A user of my Introductory Fisheries Analyses with R book recently asked me how to compute standard errors (SE) for the various PSD indices by using the usual equation for the SE of a proportion (square root of p times (1-p) divided by n). Below is my response using the Inch Lake data from the book.
- Load required packages.
library(FSA)
library(magrittr)
library(dplyr)
- Load (and prepare) the Inch Lake data used in the Size Structure chapter of the book (this and next step is from this script).

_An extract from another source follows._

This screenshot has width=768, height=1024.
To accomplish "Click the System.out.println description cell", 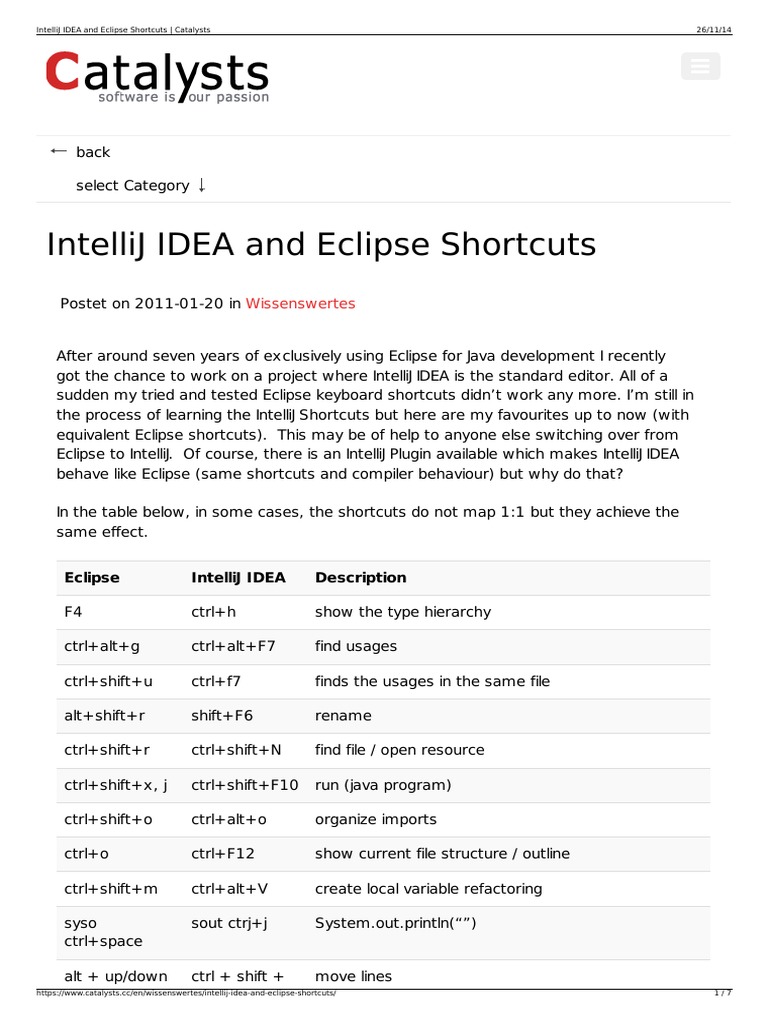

inchAlls <- read.csv("http://derekogle.com/IFAR/scripts/InchLake1113.csv") %>%
mutate(gcat=psdAdd(tl,species)) %>%
filterD(gcat!="substock")
## No known Gabelhouse (PSD) lengths for: Iowa Darter
- Compute the PSD-X values.
( freq <- xtabs(~species+gcat,data=inchAlls) )
## gcat
## species stock quality preferred memorable
## Black Crappie 33 40 8 81
## Bluegill 571 199 223 43
## Largemouth Bass 26 36 0 0
## Pumpkinseed 5 2 0 0
## Yellow Perch 4 0 0 1
iPSDs <- prop.table(freq,margin=1)*100
( PSDs <- t(apply(iPSDs,MARGIN=1,FUN=rcumsum)) )
## gcat
## species stock quality preferred memorable
## Black Crappie 100 79.62963 54.93827 50.000000
## Bluegill 100 44.88417 25.67568 4.150579
## Largemouth Bass 100 58.06452 0.00000 0.000000
## Pumpkinseed 100 28.57143 0.00000 0.000000
## Yellow Perch 100 20.00000 20.00000 20.000000
- Compute the row sums for the
freq
table to get the total number of fish (that are stock size or greater). These will be n in the SE calculations.
( sums <- rowSums(freq) )
## Black Crappie Bluegill Largemouth Bass Pumpkinseed
## 162 1036 62 7
## Yellow Perch
## 5
- Compute the SE for PSD-Q.
SEs <- sqrt(PSDs[,"quality"]*(100-PSDs[,"quality"])/sums)
round(SEs,1)
## Black Crappie Bluegill Largemouth Bass Pumpkinseed
## 3.2 1.5 6.3 17.1
## Yellow Perch
## 17.9
- Repeat for other size indices. For example, for PSD-P.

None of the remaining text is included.